(Saved data entries)
------------------------------

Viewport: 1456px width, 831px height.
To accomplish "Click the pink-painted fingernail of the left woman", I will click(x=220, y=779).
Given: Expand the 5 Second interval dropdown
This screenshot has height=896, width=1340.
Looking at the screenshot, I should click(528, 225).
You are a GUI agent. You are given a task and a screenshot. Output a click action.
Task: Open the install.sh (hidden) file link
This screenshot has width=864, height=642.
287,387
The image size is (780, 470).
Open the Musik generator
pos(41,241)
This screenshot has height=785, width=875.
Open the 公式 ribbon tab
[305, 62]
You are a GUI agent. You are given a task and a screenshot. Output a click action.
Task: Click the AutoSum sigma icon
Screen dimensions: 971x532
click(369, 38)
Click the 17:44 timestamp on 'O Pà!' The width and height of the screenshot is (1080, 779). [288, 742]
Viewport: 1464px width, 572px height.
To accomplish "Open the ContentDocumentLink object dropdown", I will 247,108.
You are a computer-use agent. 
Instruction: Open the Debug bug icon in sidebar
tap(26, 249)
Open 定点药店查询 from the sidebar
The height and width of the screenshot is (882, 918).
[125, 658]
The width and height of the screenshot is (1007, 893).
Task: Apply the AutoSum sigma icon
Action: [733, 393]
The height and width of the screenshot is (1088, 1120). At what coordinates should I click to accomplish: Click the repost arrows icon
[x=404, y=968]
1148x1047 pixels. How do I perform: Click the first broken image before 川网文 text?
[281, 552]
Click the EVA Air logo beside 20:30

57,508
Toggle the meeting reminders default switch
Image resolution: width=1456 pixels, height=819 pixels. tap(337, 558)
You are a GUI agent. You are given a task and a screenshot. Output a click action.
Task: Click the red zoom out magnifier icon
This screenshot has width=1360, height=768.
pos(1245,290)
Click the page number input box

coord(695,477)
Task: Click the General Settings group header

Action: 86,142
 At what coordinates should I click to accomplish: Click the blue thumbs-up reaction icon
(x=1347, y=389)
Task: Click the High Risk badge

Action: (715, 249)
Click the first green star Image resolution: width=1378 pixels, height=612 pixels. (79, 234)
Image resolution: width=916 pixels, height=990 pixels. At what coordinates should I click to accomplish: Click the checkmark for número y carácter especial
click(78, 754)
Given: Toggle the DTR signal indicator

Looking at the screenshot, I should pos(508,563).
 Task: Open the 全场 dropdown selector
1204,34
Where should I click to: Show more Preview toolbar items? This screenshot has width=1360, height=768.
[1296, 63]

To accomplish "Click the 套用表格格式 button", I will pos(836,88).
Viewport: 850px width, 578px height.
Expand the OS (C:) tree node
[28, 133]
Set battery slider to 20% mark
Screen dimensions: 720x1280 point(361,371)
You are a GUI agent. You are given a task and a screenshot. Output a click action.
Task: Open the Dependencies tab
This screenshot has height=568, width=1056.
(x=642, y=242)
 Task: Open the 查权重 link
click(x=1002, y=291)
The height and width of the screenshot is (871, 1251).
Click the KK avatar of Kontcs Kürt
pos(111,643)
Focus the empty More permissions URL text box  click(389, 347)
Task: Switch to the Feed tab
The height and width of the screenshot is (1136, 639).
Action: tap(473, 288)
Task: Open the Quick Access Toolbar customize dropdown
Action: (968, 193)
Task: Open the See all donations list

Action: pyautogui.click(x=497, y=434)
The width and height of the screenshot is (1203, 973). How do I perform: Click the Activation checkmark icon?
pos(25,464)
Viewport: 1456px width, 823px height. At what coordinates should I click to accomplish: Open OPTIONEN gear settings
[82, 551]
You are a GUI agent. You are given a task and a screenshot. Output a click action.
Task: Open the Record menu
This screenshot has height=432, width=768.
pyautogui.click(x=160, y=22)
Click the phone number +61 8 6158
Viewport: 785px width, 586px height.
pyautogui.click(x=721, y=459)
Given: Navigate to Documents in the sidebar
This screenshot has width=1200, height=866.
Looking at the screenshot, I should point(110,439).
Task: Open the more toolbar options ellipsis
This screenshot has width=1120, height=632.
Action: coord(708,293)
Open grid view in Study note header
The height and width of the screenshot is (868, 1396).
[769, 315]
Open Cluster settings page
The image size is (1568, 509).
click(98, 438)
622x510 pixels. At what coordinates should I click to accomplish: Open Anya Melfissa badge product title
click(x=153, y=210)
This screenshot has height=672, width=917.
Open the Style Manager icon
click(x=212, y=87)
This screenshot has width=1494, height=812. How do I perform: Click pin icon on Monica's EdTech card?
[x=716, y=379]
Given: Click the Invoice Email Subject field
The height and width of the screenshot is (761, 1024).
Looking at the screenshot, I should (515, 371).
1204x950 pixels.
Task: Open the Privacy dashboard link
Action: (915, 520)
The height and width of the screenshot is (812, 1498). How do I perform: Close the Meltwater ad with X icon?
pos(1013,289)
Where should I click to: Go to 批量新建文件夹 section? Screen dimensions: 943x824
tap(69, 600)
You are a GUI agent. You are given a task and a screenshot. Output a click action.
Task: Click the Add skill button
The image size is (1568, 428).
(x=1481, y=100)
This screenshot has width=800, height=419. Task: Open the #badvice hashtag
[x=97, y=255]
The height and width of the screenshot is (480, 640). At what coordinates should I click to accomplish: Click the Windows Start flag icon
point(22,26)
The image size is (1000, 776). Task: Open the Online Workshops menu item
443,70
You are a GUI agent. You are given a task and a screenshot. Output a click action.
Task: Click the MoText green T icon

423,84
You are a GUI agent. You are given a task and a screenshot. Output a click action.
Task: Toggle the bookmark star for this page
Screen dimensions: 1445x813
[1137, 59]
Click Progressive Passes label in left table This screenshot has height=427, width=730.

------------------------------

**About this task**
Pull every line with the word "left" from the data.

**Answer space**
To accomplish "Click the pink-painted fingernail of the left woman", I will click(x=220, y=779).
Click Progressive Passes label in left table This screenshot has height=427, width=730.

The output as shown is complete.